Da sitzt sie, die verängstigte Frau, wie ein kleines Zicklein im Versteck: Dieser Moment offenbart, was die Grundlage für diesen Film „Madman“ von Joe Giannone aus dem Jahr 1982 ist, was die Grundlage eines jeden Slasherfilms sein sollte: Der böse Wolf kommt, die Geißlein versuchen, ihr Heim zu verrammeln; vergeblich: sie verstecken sich voll tödlicher Angst, und sie werden doch eins ums andere gepackt und gekillt. Ein Muster, das im Horrorfilm lediglich um die Komponente eines weitläufigeren Geländes ergänzt wird, und um eine größere Eigenständigkeit der Geißlein, die im Slasherfilm dummerweise ihren eigenen Kopf haben und deshalb immer wieder alleine in den Wald gehen. Mit den besten Vorsätzen zwar – die Vermissten zu suchen –, aber mit fatalem Ergebnis. (Was nebenbei ein kleines Rotkäppchenmoment mit hineinbringt: Ich will mein Lebtag nicht wieder allein vom Wege ab in den Wald laufen, wenn mir's die Mutter verboten hat... Im Übrigen ist das Bäucheaufschlitzen – wie es in beiden Märchen vorkommt – das konstituierende (und titelgebende) Motiv des Genres, wenn’s auch vornehmlich nicht beim Bösen Wolf geschieht, sondern bei den bemitleidenswerten Opfern.)

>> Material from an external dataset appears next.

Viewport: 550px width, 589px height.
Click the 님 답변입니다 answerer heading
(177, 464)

Ein grandioser Slasherfilm ist „Madman“, von Ideenreichtum und Wirkung wie „The Burning“, aber dann doch nochmal interessanter – sind die Opfer doch nicht die Teenies, sondern die Betreuer, die sich wie Teenies verhalten, mit ihren kleinen Kabbeleien, mit ihren Sehnsüchten, mit ihren Beziehungskisten und Sexaffären. Dunkel ist der gefährliche Wald, unheimlich das halbverfallene Farmhaus, in dessen Keller Marz seinen Vorrat an selbstgefertigten Leichen anlegt, unmenschlich-grauenhaft ist der Killer; Regisseur Giannone spielt nach den Regeln, er weiß um die Regeln, er variiert sie und ironisiert sie mitunter, wobei der tongue-in-cheek-Ansatz dem Grusel nicht im Weg steht. Vor allem aber: Die Opfer wissen um ihr Schicksal, und der Zuschauer tut es auch. Denn zu Anfang, bei den Lagerfeuer-Horrorstories – das ist der Clou des Films – blendet Giannone sekundenkurze Flashforwards auf das spätere Schicksal derer ein, die sich da am Feuer so schön gruseln – und die später stolpern, schreien, fliehen und sterben werden.

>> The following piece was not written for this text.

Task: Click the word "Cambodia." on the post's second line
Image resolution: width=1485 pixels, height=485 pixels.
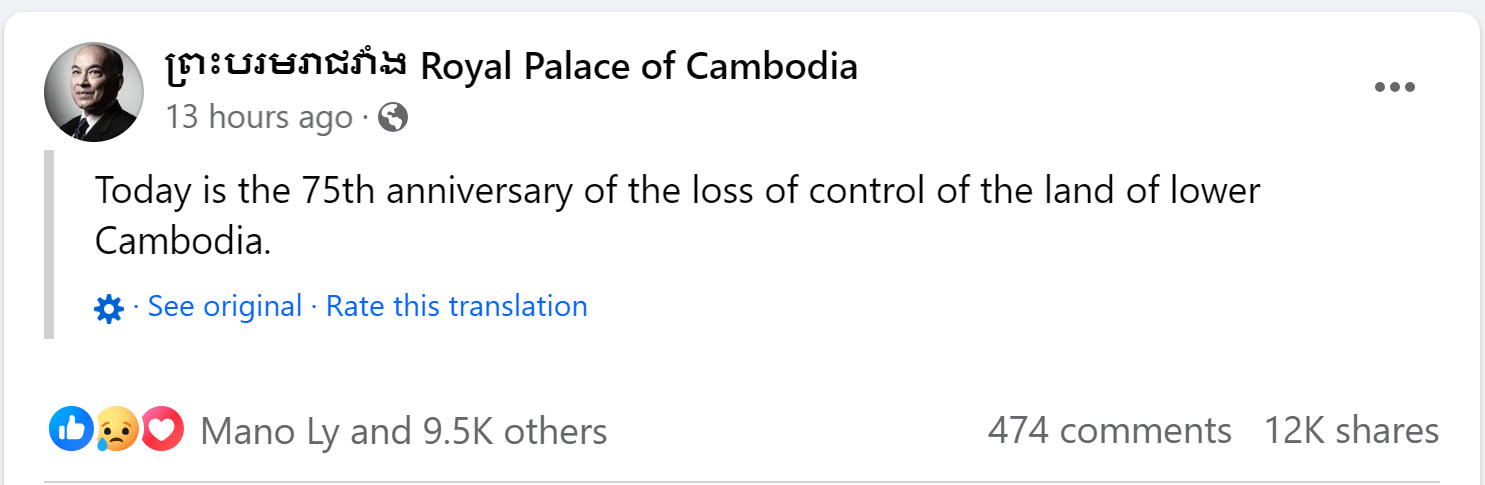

Das ist der Unterschied zu „Freitag, der 13.“: Dieser gilt als einer der allerersten Slasherfilme, als der, der mit seinem immensen Erfolg dieses Subgenre so richtig angeschubst hat, der deshalb filmgeschichtlich legendär ist – und dem die Zeit nicht gut getan hat. Ein Eindruck, der durch die billige deutsche Synchro nicht gerade gemildert wird; der sich aber vor allem aus dem Film selbst ableitet. Denn: Die Teenager, die Crystal Camp wiederaufbauen wollen, werden vom Killer – den wir wegen subjektiver Kamera (die nie so schön glatt gleitet wie am Beginn von „Halloween“) nie sehen können – voneinander isoliert und dann aus heiterem Himmel gemordet. Ohne dass sie es selbst merken würden. Ohne dass irgendjemand im Film Angst hat. Sprich: Nicht sieben Geißlein, sondern zehn kleine Negerlein werden hier zum Opfer, die nichts wissen von ihrem Schicksal, die nichts ahnen, die einfach rumlaufen und plötzlich tot sind. Bis zu den letzten fünfzehn Minuten weiß keiner, dass da überhaupt irgendwo ein Killer ist!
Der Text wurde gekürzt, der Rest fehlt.